Stylistically, the range is wide. “Trampled Under Foot” opens with a funky Clavinet intro by Jones, similar to what Stevie Wonder did recently on “Superstition.” "Boogie With Stu", firmly rooted in the 50s and recorded with Rolling Stones pianist Ian Stewart (who played on "Rock and Roll"), mixes a country mandolin with a heavy and echoing rock song that evokes the hero of the group, Elvis Presley. And Page spits out riffs like a volcano. We understand better how the album sold 16 million copies: "Ten Years Gone", "Houses of the Holy", "Wanton Song" and "Custard Pie", among others, are recognizable after two guitar measurements.
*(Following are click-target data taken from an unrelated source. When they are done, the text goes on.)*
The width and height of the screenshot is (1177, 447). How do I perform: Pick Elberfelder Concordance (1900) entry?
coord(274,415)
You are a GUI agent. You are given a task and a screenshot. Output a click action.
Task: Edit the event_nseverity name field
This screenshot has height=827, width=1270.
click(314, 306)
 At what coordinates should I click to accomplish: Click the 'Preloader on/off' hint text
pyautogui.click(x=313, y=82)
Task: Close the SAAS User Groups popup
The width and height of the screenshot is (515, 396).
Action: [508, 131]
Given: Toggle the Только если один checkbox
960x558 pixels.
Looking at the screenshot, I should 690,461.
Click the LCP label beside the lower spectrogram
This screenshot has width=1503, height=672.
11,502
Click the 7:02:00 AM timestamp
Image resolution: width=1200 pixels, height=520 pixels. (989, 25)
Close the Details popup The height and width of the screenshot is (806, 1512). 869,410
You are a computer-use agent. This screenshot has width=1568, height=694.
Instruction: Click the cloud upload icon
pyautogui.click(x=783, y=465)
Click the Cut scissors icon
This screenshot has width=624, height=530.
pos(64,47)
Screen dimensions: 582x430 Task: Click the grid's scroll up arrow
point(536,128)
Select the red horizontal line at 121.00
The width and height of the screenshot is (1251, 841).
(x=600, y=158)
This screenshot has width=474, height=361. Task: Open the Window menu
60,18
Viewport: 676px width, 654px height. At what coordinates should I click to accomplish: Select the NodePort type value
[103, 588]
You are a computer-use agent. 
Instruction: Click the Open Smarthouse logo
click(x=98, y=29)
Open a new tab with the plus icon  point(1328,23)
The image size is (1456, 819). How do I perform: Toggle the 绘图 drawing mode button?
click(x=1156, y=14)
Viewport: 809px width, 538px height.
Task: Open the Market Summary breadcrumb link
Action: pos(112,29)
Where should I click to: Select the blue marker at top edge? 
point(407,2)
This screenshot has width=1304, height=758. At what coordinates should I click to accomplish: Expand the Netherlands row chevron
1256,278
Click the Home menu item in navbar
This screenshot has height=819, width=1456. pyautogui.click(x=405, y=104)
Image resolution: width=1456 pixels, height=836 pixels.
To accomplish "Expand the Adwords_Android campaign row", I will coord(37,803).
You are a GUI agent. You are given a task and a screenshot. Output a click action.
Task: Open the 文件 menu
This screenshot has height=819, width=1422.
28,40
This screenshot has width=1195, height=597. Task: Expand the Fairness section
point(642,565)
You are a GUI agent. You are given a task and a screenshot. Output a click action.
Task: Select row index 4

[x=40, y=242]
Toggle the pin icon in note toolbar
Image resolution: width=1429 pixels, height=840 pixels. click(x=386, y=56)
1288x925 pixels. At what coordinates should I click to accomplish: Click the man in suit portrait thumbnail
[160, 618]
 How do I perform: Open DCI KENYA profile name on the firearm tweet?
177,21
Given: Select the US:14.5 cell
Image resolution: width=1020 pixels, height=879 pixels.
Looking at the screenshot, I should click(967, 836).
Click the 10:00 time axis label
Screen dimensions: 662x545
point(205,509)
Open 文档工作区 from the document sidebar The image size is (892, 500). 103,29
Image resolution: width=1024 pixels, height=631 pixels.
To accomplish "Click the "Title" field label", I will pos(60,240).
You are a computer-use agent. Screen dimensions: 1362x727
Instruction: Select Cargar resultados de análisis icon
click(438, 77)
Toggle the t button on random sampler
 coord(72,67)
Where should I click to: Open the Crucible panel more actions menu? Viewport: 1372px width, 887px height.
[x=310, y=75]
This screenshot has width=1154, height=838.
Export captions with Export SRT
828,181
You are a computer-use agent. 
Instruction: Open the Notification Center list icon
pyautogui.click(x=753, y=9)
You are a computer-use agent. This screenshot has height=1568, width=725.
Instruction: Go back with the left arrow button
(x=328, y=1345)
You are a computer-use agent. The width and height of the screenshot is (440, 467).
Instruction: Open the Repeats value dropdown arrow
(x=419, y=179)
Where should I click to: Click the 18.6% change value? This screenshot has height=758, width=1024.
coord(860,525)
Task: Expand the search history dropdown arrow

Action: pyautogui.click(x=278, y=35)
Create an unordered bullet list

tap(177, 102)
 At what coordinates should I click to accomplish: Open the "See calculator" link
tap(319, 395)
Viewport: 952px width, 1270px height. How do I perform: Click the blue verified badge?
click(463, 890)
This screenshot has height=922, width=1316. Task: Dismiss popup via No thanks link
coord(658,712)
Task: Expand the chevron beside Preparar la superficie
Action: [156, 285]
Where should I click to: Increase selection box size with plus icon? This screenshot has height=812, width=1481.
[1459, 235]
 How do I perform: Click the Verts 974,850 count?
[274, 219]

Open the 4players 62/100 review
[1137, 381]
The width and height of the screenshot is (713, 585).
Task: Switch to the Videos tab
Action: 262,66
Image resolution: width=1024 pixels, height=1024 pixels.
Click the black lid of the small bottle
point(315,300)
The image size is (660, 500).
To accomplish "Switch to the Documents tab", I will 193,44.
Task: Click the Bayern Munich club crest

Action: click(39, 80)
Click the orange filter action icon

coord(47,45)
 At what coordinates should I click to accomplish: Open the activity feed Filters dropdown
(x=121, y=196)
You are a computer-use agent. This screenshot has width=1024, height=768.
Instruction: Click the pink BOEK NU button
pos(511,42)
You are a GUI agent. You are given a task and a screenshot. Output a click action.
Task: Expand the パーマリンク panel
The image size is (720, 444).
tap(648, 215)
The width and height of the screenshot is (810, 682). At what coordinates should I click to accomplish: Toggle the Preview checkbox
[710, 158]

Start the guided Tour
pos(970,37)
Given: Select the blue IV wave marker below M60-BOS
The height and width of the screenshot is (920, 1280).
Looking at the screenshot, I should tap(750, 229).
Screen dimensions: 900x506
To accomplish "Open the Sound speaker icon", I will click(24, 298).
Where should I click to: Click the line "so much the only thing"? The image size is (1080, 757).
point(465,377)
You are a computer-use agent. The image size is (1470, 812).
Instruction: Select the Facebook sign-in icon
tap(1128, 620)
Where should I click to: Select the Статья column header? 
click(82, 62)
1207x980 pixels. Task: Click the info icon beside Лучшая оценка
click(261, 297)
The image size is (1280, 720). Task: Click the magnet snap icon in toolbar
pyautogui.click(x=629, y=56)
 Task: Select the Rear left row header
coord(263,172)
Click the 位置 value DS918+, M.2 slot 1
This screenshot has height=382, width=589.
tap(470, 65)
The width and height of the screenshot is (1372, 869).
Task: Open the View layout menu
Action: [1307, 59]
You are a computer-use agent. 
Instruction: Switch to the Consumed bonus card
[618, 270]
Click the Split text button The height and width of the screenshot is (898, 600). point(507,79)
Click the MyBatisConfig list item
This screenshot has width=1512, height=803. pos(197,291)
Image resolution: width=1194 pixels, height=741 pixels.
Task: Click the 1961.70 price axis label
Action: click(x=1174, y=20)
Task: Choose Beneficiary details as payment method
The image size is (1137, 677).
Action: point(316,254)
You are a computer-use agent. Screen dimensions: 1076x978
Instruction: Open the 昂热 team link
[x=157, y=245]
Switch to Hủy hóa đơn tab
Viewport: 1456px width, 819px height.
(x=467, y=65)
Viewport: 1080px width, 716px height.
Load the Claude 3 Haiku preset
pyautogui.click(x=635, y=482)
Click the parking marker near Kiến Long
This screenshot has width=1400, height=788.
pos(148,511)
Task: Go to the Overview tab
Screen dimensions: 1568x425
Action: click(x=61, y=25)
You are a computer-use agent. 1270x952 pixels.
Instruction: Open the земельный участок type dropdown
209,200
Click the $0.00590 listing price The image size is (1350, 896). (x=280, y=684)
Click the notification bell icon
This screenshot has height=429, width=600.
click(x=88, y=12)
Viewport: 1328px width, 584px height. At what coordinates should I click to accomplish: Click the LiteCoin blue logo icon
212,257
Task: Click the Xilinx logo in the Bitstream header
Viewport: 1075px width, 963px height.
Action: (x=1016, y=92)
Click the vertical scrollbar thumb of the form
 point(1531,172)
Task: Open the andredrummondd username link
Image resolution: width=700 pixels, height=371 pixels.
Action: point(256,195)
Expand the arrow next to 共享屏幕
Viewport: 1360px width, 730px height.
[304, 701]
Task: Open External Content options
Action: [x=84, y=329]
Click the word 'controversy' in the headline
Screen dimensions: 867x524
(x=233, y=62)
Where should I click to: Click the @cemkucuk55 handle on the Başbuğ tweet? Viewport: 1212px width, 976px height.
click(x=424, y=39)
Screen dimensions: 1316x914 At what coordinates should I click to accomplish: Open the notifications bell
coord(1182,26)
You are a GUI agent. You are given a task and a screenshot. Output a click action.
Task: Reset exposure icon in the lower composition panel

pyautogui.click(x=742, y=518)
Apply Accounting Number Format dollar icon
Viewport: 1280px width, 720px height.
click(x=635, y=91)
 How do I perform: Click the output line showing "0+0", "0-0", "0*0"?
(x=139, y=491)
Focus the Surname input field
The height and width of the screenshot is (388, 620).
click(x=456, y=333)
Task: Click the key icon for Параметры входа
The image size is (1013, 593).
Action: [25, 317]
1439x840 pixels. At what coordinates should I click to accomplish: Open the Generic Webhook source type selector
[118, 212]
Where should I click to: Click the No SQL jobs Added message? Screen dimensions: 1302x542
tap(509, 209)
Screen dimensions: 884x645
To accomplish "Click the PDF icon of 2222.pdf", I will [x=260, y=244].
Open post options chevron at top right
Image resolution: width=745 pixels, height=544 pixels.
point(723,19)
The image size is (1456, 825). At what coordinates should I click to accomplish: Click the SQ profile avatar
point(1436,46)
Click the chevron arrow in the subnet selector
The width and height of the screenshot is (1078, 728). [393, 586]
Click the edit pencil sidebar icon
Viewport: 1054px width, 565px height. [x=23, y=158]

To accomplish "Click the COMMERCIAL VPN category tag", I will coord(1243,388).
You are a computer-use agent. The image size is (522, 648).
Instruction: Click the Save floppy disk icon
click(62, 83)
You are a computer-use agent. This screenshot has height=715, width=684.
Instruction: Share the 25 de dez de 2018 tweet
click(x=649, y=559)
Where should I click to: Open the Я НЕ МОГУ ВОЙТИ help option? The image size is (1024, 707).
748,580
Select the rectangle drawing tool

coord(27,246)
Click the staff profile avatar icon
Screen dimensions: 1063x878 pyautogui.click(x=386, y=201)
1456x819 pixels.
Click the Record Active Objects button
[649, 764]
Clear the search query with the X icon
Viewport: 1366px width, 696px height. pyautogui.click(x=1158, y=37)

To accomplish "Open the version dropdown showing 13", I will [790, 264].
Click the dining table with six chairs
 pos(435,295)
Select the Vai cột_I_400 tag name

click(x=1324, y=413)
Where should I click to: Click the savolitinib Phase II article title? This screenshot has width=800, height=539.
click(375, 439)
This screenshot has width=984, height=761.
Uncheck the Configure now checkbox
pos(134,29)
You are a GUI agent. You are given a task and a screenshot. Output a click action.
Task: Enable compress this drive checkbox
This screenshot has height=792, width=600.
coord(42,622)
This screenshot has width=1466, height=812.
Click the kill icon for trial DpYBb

Plant was still widely caricatured as a sex god, in part because of his penchant for tight-fitting jeans and gauzy feminine blouses, but the double album demonstrates some of his less widely recognized traits, such as his hippie idealism. , especially in the chorus "If we could just join hands" from "The Rover". Physical Graffiti is an often idealistic album, just like its central song, the one that goes the farthest and that the group will later cite as the peak of their career: "Kashmir".
ultimate nostalgia
“I had a sitar for a long time, and I was interested in modal tuning and other Arabic subtleties. I started with a riff, which I underlined with oriental lines,” explains Page. Similar influences have already appeared in rock songs, such as in the Beatles' "Norwegian Wood" or the Rolling Stones' "Paint It Black", in addition to Led Zeppelin's "Four Sticks". But "Kashmir" is not just a piece with Arabic accents: it moves entirely to another country. Plant, "constantly surrounded by music from Indian films" because of his wife of Indian origin, even imagines himself as "a traveler in space and time". (He wrote the lyrics while traveling through the desert of southern Morocco, imagining himself continuing to the Indian subcontinent.)
Against a background of heavy metal power chords, Page plays a chromatic rise that savors the tension. The bridge is based on Arabic scales while the strings, brass and Mellotron provide overwhelming mass. Engineer Ron Nevison treats Bonham's battery with an Eventide phaser, giving it three-dimensional breadth. Once the recording of "Kashmir" was finished, the excited band phoned their manager Grant and urged him to come immediately to Headley Grange (in his Porsche) to listen to the song.
Plant cites Physical Graffiti as his favorite Led Zeppelin album, and "Kashmir" as "the ultimate Led Zeppelin song", as it expresses "the journeys and explorations that Page and I have taken to heavens far off the beaten path." On another occasion, he confesses wistfully: "I wish we had been remembered for 'Kashmir' more than for 'Stairway to Heaven'." Many Led Zeppelin fans wouldn't agree with him.